Look below and pull out each line with the word "Vectors".

##########

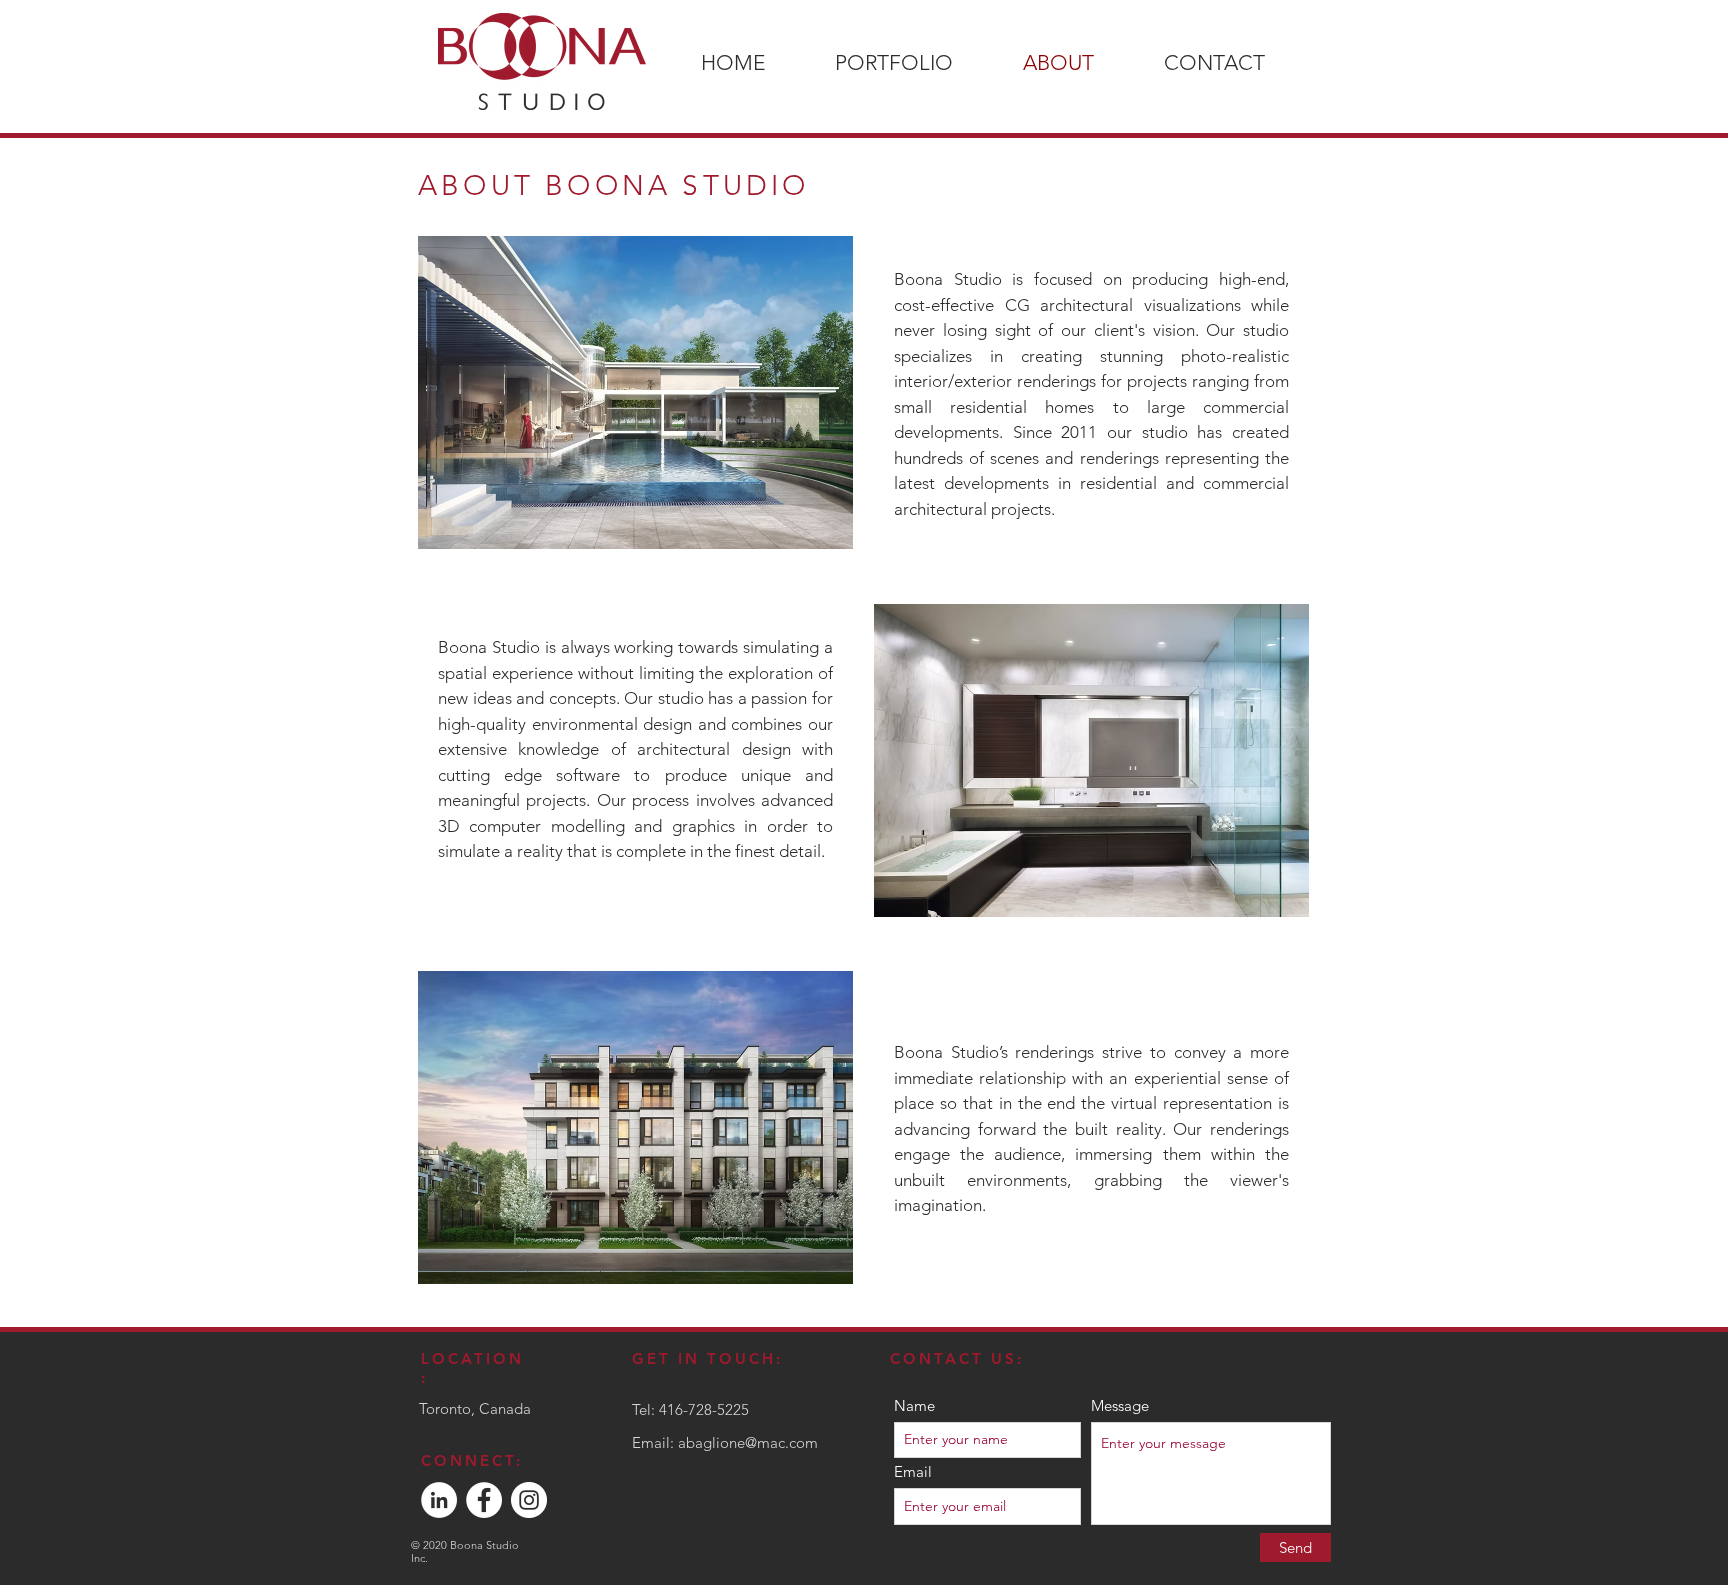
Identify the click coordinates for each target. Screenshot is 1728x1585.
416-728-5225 (704, 1409)
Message (1120, 1405)
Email (913, 1471)
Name (914, 1405)
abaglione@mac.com (748, 1442)
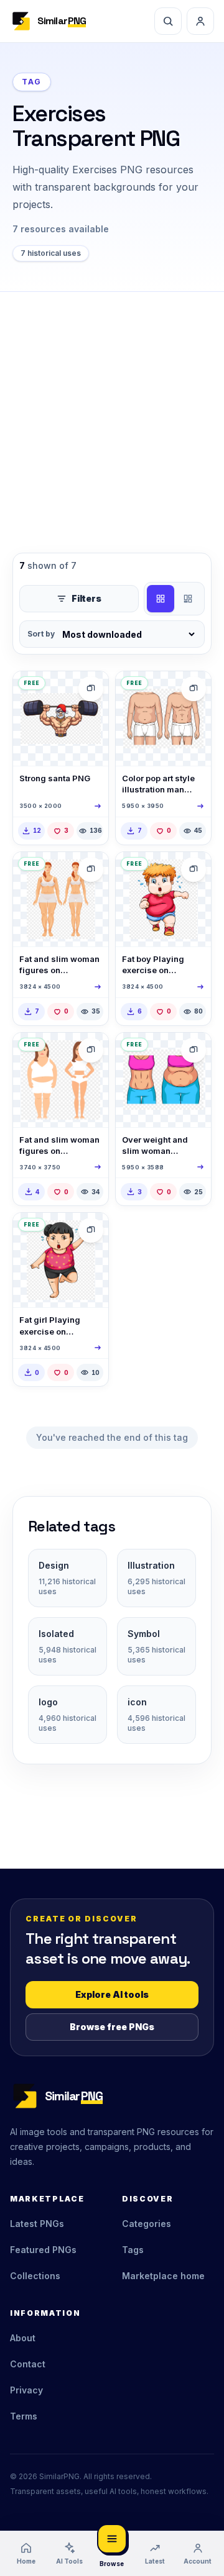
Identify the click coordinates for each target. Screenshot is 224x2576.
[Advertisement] (112, 410)
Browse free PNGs (112, 2026)
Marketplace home (163, 2275)
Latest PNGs (37, 2223)
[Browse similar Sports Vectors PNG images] (193, 688)
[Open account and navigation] (200, 21)
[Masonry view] (188, 598)
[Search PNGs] (168, 21)
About (22, 2338)
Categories (146, 2223)
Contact (27, 2364)
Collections (35, 2275)
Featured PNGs (43, 2249)
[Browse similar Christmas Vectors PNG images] (90, 688)
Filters (86, 598)
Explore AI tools (112, 1994)
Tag (32, 81)
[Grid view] (160, 598)
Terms (23, 2416)
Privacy (26, 2390)
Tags (133, 2249)
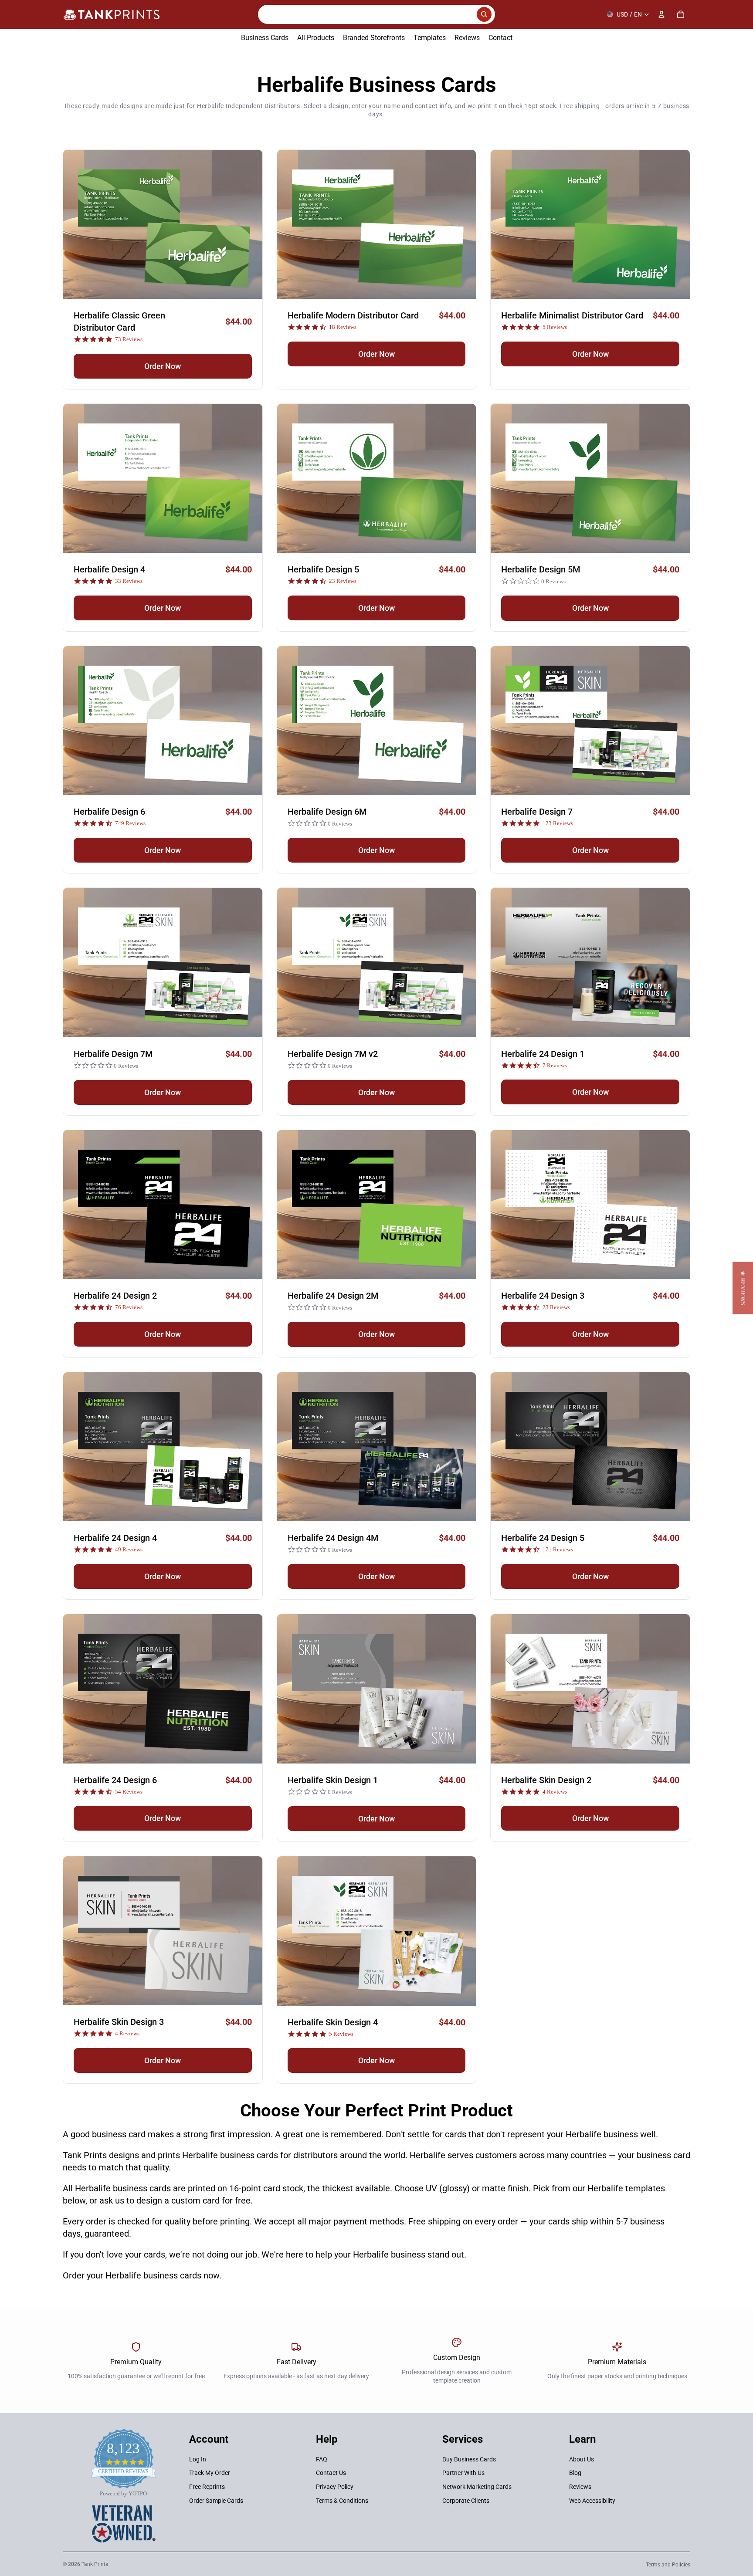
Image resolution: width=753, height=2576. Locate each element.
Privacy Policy (334, 2486)
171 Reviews (558, 1549)
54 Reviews (128, 1791)
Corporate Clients (465, 2500)
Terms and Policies (668, 2565)
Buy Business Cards (469, 2459)
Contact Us (331, 2472)
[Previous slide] (76, 224)
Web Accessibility (592, 2500)
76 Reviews (128, 1307)
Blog (575, 2472)
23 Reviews (342, 581)
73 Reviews (128, 339)
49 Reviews (128, 1549)
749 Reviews (130, 823)
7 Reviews (555, 1065)
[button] (743, 1288)
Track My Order (209, 2472)
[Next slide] (249, 224)
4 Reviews (555, 1791)
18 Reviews (342, 327)
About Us (581, 2459)
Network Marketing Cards (477, 2486)
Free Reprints (207, 2486)
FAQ (321, 2459)
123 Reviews (558, 823)
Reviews (580, 2486)
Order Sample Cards (216, 2500)
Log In (197, 2459)
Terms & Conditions (342, 2500)
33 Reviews (128, 581)
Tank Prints (94, 2564)
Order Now (162, 366)
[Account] (661, 14)
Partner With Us (463, 2472)
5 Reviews (555, 327)
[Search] (376, 14)
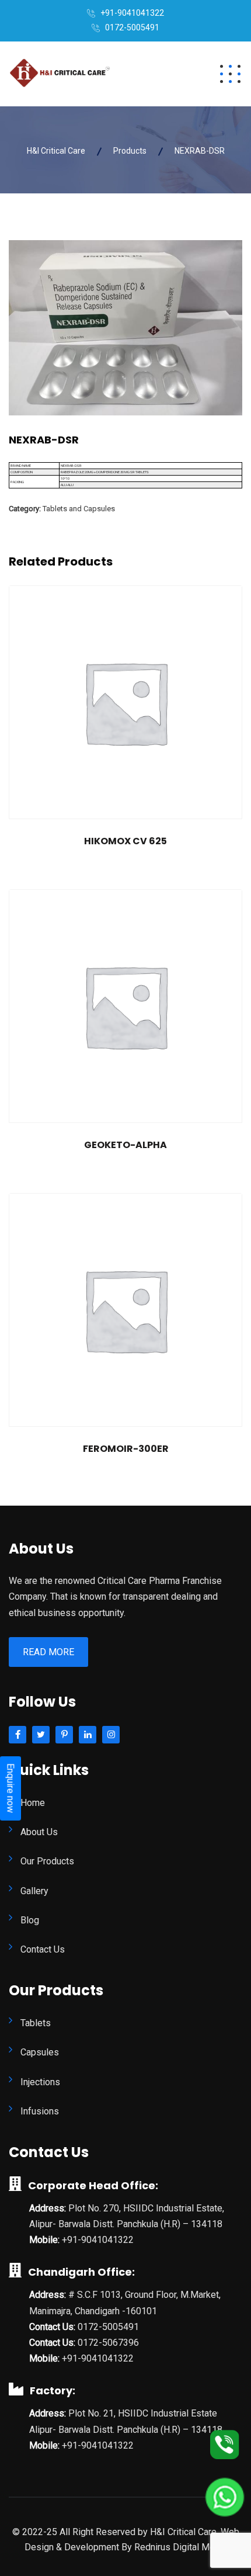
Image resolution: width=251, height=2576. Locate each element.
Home (32, 1802)
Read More (48, 1652)
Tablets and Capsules (79, 508)
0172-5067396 (108, 2342)
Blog (29, 1920)
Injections (40, 2082)
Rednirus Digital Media (180, 2547)
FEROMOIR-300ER (126, 1448)
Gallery (34, 1891)
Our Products (47, 1861)
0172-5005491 (132, 27)
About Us (39, 1831)
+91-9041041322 (132, 13)
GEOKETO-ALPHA (125, 1145)
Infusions (39, 2111)
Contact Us (42, 1949)
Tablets (35, 2023)
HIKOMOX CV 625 (125, 841)
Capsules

##########

__Solution to this task__:
[Browse similar Sports Vectors PNG images] (193, 688)
[Browse similar Christmas Vectors PNG images] (90, 688)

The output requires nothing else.